Testing Theories of Gun Policy Preferences among Blacks, Latinos, and Whites in America
Filindra, A and N. Kaplan, “Self-Interest, Values, or Outgroup Attitudes? Testing Theories of Gun Policy Preferences among Blacks, Latinos, and Whites in America,” Social Science Quarterly 98(2): 413-28, 2017
32 Pages Posted: 7 May 2020
Date Written: November 15, 2017
Theory: Research examining the factors shaping gun policy attitudes has focused on the general population or whites. Little is known about how self-interest, political values, or racial prejudice shape the gun policy preferences of minorities.
Objective: We seek to assess the effect of self-interest, political values and racial prejudice on the gun policy attitudes of whites, Latinos and Blacks. We also introduce a measure of prejudice-difference in group violence- which has not been previously used in the literature on gun policy opinion.

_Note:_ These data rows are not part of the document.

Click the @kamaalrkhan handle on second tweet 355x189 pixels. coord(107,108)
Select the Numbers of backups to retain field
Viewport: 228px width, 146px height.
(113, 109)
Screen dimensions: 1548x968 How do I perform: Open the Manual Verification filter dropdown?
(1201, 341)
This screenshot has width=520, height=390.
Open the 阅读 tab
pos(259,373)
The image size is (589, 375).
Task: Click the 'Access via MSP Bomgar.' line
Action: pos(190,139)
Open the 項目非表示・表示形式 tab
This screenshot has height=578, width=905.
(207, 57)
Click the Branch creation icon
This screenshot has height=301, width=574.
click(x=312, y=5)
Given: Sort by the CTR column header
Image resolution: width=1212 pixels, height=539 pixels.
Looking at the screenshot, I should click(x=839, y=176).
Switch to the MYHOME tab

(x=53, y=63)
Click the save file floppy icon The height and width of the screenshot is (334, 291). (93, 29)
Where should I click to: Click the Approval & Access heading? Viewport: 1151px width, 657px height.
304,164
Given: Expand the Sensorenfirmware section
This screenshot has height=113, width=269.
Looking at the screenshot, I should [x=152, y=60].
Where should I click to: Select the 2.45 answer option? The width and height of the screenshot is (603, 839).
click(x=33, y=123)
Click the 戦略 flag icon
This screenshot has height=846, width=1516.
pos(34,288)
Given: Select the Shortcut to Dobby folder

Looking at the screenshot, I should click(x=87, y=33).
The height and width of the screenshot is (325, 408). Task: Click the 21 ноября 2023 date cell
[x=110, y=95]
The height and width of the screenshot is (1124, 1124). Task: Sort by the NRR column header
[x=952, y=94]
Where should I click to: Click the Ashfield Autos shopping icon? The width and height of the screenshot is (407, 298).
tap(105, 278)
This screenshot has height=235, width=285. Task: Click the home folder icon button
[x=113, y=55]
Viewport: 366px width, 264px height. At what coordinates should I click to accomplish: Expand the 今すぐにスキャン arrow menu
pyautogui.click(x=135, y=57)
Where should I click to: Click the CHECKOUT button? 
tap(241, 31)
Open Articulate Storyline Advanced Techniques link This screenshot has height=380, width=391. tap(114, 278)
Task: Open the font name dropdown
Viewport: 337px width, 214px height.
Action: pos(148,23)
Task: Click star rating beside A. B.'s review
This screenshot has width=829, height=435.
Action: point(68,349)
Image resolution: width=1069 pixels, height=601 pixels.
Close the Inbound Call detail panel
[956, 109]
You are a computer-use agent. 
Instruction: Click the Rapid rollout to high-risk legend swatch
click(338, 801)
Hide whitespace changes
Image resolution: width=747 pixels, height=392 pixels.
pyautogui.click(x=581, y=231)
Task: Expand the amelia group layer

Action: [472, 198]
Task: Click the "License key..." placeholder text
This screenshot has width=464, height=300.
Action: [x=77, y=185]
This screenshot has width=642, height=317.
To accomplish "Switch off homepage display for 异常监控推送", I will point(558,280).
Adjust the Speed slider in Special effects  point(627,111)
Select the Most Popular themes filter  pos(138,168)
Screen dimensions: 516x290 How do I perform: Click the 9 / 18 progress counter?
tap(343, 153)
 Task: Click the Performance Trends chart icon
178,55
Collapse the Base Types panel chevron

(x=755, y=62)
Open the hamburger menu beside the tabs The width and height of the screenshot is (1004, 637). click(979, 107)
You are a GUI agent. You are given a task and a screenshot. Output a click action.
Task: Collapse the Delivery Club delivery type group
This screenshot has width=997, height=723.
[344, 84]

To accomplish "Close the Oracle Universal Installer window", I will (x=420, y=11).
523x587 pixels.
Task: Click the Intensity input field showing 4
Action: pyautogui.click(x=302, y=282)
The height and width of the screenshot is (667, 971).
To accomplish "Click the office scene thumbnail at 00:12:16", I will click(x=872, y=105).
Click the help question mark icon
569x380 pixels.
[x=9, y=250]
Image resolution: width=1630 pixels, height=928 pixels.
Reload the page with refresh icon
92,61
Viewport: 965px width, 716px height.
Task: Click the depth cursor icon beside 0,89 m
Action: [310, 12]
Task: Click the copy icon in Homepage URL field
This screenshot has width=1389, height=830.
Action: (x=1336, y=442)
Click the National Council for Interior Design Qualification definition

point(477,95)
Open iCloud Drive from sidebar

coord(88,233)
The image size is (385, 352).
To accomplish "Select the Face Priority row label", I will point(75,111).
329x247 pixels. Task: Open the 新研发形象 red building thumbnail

Data: We use data from a new survey (2015) and analyze whites, Blacks and Latinos separately.
Findings: We find that many of the drivers of support for gun control found in the general population apply to minorities as well, but the substantive effects vary across groups. Similar to prior general population findings, we find that for all groups concern about crime is associated with more support for gun control, and that gun ownership, being the victim of a crime and conservative political values are associated with less support. In contrast, we find that racial prejudice is negatively correlated with support for gun control among whites and Latinos, while one type of racial prejudice— racial resentment — increases support for gun control among Blacks.